The biopharmaceutical manufacturing sector is expected to create more than 300 jobs over the next three years, Trade and Industry (Industry) Minister S. Iswaran said at a plant opening on Wednesday (Sept 28).
Mr Iswaran was opening a new US$320-million plant of global biopharmaceutical firm AbbVie at Tuas Biomedical Park. It is New York-listed AbbVie's first manufacturing facility in Asia.
He noted that employment in the sector has more than tripled in 15 years.
Biopharmaceutical firms employed a total of 6,000 workers last year up from 1,900 in the year 2000.
Mr Iswaran said 80 per cent of employment went to Singaporeans. The average annual pay packet, he added, was around S$102,000 in 2015.
He said the manufacturing sector also offers opportunities for job seekers who wish to reskill themselves. They can tap the government-sponsored Professional Conversion Programmes which include the Biologics Overseas Skills Training (Boost) programme.

■ Supplied material ■

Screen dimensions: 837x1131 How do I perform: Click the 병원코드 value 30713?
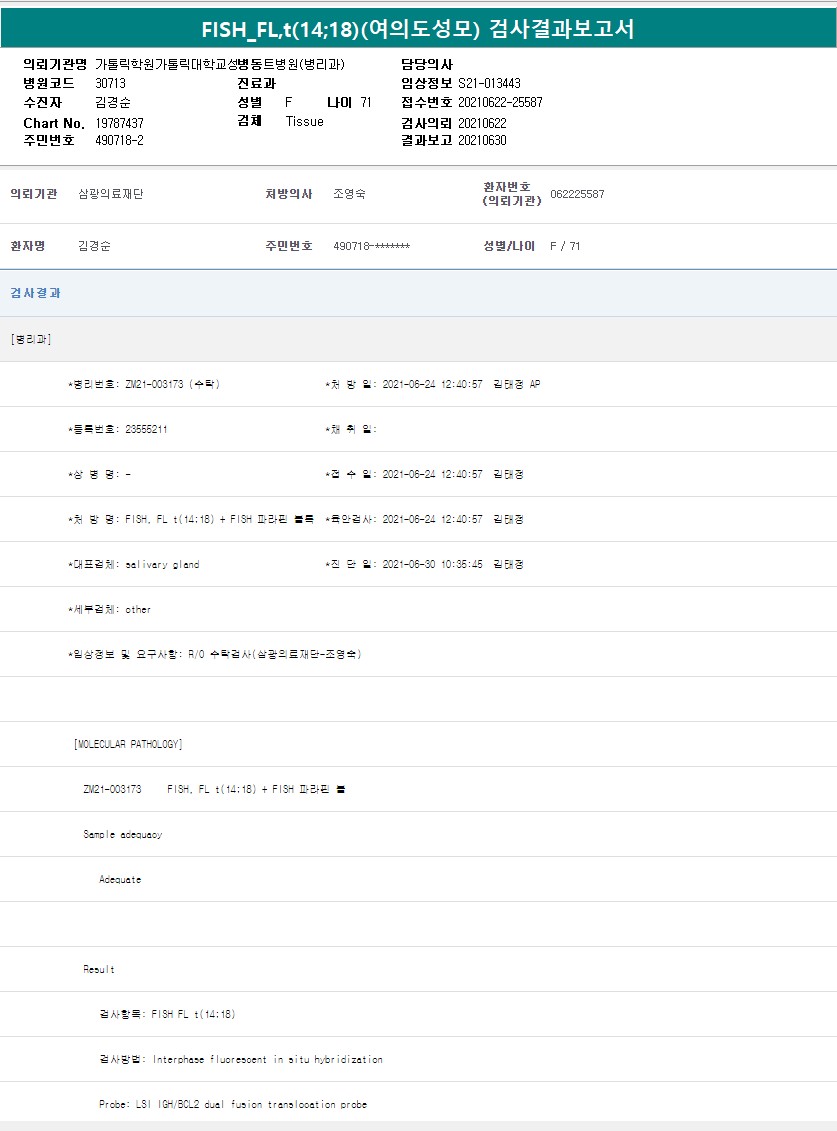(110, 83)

==

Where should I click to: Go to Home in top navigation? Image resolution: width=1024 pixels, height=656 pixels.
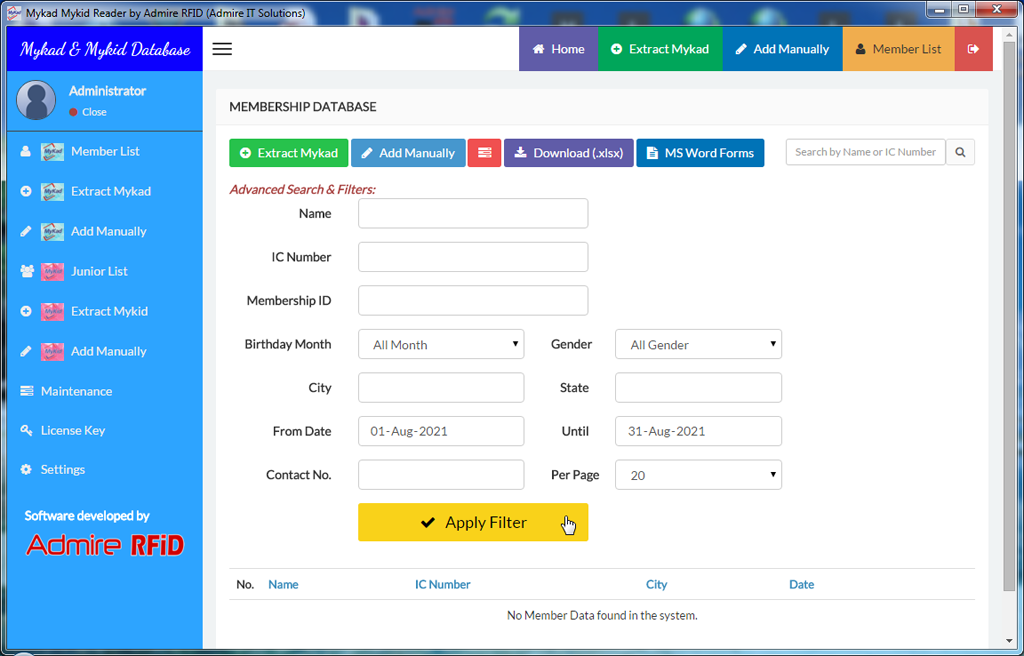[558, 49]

■ Task A ■
From the article on biopharmaceutical jobs, list every figure that gives a count of jobs or workers, with what each one refers to.
■ Task B ■
Using the article on biopharmaceutical jobs, answer each question on its own line:
(i) Where is AbbVie's new plant located?
(ii) What share of employment in the sector went to Singaporeans?
(iii) What was the average annual pay packet in 2015?
■ Task C ■
Pick up the article on biopharmaceutical jobs where it stops and continue it.

■ Answer A ■
- More than 300 jobs: expected to be created in the biopharmaceutical manufacturing sector over the next three years
- 6,000 workers: employed by biopharmaceutical firms last year
- 1,900 workers: employed by biopharmaceutical firms in the year 2000

■ Answer B ■
(i) Tuas Biomedical Park
(ii) 80 per cent
(iii) Around S$102,000

■ Answer C ■
Since 2014, he said the Economic Developmsnt Board, Workforce Development Agency, Singapore Polytechnic and Temasek Polytechnic have created close to 700 training positions for Singaporeans to prepare them for new job opportunities through talent development programmes.
Roche, Lonza, Novartis and GlaxoSmithKline have participated in these programmes to provide on-the-job training in their biopharmaceutical manufacturing facilities in Singapore and overseas.
Mr Iswaran said the Government will continue to invest in innovation as an important growth engine for Singapore's economy.
Through the Research, Innovation and Enterprise (RIE) 2020 programme, he said the Government will invest S$19 billion over the next five years across various domains, including advanced manufacturing and engineering, and health and biomedical sciences.
"We will invest resources in developing new manufacturing technologies and capabilities that will enable companies to introduce new products as well as new therapeutic modalities, such as cell therapy and antibody drug conjugates," said Mr Iswaran.
"By leveraging new technologies and capabilities, companies can also achieve increased productivity, higher asset utilisation and reduced costs."
Mr Iswaran said manufacturing is a key pillar of Singapore's economy, contributing 20 per cent of economic output in 2015.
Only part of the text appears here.